──────── Source passage ────────

Gainesville Jazz Festival features a more eclectic, diverse lineup

The R&B group Little Jake and the Soul Searchers closes the 11th Annual Gainesville Jazz Festival on Saturday at Tioga Town Center. (Courtesy of Randy Batista)

Published: Thursday, May 2, 2013 at 6:01 a.m.
Last Modified: Wednesday, May 1, 2013 at 1:40 p.m.

Note: Due to inclement weather the Jazz Festival has been postponed until May 11.


11th Annual Gainesville Jazz Festival

What: Annual outdoor concert presented by the Gainesville Friends of Jazz
When: 6-11 p.m. Saturday
Where: Tioga Town Square, 105 SW 128th St.
Cost: Free
Info: 379-0300, gnvfriends

6 p.m.: Hot Club de Ville, Gypsy jazz
7 p.m.: Zac Chester Quartet, fusion
8 p.m.: Ben Champion Quartet, straight-ahead/Latin
9 p.m.: Gruv Therapy, smooth jazz
10 p.m.: Little Jake and the Soul Searchers, R&B

Last year, the Gainesville Jazz Festival moved into the great outdoors with its first outdoor event. This year, the festival expands its approach to the music itself, embracing sounds beyond the expected to open up the 11th Annual Gainesville Jazz Festival, which is set for Saturday at Tioga Town Center.

Presented by the Gainesville Friends of Jazz, the one-day, free event features a more eclectic and diverse lineup with its five acts, said Gainesville Friends of Jazz vice president Marty Liquori, who's also the executive director of the festival.

“Last year's festival was straight-A classical jazz,” Liquori said. “Now we have rhythm and blues, fusion, Latin and Gypsy jazz.”

Starting at 6, the Gypsy-jazz group Hot Club de Ville (with Liquori on guitar) takes the stage, followed by the Zac Chester Quartet at 7 p.m., the Ben Champion Quartet at 8 p.m., Gruv Therapy at 9 p.m. and Little Jake and the Soul Searchers at 10 p.m.

To Liquori, exposing the different forms of jazz to the public is crucial.

Nowadays, jazz festivals are too liberal with the acts they contract to play, he said.

“It's called a jazz festival,” he said, “but some places, like the New Orleans Jazz Festival, have people like Paul Simon show up, and it ends up not being a lot of jazz.”

──────── Information given ────────

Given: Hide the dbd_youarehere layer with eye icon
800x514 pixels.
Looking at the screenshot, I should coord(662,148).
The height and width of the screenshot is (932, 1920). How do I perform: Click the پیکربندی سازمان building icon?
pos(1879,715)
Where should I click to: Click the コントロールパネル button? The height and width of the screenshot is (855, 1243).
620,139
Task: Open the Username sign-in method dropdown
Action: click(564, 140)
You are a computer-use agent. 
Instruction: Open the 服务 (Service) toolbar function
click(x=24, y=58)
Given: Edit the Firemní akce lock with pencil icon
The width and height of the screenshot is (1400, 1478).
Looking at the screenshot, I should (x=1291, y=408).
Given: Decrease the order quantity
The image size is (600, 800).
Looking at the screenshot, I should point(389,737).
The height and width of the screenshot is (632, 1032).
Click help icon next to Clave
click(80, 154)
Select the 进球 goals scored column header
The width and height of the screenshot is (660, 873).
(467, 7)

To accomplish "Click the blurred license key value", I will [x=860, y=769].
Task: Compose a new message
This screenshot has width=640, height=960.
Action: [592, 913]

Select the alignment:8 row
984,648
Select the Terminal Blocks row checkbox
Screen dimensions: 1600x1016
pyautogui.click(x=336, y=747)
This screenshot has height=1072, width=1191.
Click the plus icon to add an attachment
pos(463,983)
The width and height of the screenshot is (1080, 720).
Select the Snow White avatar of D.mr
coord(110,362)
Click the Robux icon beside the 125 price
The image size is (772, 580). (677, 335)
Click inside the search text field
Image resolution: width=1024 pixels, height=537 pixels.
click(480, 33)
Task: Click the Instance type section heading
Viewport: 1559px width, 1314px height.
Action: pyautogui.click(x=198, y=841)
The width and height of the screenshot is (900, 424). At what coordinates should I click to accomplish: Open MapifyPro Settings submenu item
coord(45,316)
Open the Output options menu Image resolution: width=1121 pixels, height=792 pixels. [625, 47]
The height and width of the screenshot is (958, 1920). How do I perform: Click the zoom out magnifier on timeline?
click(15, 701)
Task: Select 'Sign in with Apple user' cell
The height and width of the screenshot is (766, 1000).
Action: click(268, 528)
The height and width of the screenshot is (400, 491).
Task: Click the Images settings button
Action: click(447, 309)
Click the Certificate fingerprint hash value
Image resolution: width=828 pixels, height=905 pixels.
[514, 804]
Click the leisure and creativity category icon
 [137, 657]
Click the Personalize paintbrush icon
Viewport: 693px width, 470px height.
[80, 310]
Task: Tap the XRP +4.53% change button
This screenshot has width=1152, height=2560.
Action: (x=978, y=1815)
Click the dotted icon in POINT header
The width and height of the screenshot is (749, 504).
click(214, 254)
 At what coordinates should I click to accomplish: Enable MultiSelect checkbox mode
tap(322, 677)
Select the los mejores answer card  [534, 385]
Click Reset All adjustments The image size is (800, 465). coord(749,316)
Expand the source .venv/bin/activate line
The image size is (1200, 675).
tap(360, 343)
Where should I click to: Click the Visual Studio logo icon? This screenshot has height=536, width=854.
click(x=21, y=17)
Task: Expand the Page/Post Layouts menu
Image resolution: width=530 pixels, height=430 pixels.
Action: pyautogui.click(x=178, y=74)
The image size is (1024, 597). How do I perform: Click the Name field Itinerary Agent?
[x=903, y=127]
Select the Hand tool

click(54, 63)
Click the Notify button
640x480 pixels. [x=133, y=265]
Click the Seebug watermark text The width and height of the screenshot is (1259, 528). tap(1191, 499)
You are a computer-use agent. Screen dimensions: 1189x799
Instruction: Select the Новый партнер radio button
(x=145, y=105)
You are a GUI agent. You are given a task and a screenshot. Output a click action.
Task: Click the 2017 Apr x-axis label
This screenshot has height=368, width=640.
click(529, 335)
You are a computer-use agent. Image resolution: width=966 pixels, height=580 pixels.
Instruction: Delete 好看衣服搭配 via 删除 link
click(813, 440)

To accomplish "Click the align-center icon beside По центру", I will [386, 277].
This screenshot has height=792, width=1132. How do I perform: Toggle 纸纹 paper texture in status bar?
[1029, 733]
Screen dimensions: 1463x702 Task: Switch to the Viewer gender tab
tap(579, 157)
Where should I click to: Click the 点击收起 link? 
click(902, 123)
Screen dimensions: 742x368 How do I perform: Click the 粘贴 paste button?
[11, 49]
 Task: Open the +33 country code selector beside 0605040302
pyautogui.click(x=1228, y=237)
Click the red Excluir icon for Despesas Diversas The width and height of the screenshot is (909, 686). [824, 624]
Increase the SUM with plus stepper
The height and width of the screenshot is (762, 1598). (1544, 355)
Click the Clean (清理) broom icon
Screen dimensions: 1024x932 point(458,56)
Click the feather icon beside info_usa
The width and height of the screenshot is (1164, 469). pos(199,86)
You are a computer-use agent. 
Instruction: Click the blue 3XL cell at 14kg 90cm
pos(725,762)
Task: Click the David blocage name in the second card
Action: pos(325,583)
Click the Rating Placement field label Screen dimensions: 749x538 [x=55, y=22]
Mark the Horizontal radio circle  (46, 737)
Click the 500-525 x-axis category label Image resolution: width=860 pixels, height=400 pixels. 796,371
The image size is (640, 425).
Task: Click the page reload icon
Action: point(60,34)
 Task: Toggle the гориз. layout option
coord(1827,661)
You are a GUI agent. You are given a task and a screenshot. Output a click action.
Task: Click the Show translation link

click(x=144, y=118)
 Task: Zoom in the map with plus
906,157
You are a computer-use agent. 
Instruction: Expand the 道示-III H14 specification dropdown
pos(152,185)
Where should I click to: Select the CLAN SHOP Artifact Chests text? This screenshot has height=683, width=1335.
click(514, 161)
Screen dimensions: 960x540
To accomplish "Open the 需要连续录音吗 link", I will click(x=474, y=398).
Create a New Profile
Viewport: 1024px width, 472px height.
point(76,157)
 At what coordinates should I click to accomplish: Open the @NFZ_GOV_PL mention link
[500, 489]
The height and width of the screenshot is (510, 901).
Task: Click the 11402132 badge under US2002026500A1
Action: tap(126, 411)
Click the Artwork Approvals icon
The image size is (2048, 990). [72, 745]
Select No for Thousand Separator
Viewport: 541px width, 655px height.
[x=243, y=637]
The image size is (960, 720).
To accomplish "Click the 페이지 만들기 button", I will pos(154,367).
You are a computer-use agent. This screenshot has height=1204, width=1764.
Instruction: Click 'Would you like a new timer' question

────────

Parts of the exercise —
(1) According to the jazz festival article, who plays guitar with Hot Club de Ville?
(2) Please continue the jazz festival article from its last sentence.

Results of the tasks —
(1) Marty Liquori

(2)
“You can't pigeonhole the music,” Liquori said. “There are so many types of jazz. It's good to present different types to people.”

Singer Little Jake Mitchell and his band, the Soul Searchers, are featured as this year's closing performers. He's more R&B, and he's been singing since he was 5, he said.

“During my day, Frankie Lymon was very hot,” said Mitchell, 68. “Chess Records wanted to make me another Frankie Lymon.”

When he was 12, Mitchell moved to Chicago. “I was even recorded on the same master tape as Chuck Berry in 1956,” he said.

And in 1957, he played with B.B. King. The two would later tour together in 1963.

But his greatest achievement came in 1960, when he became the first black performer to appear at the University of Florida's Gator Growl.

“Me and my band were the first to make it possible for African-Americans,” Mitchell said. “It made me feel good to see people joining hands and enjoying themselves back in segregation times.”

Mitchell said that of the 60,000 or so people who showed up to the homecoming celebration, 10,000 were black. They sat in the end zone.

“I demanded that African-Americans be allowed to come,” he said. “Otherwise, I wouldn't play.”

For Mitchell, this is his first year playing the Gainesville Jazz Festival.

The thrill of live performance is seeing people enjoy the concert, he said.

“I love to see people happy,” he said. “That was one of my mottos back in 1960 and it still is today.”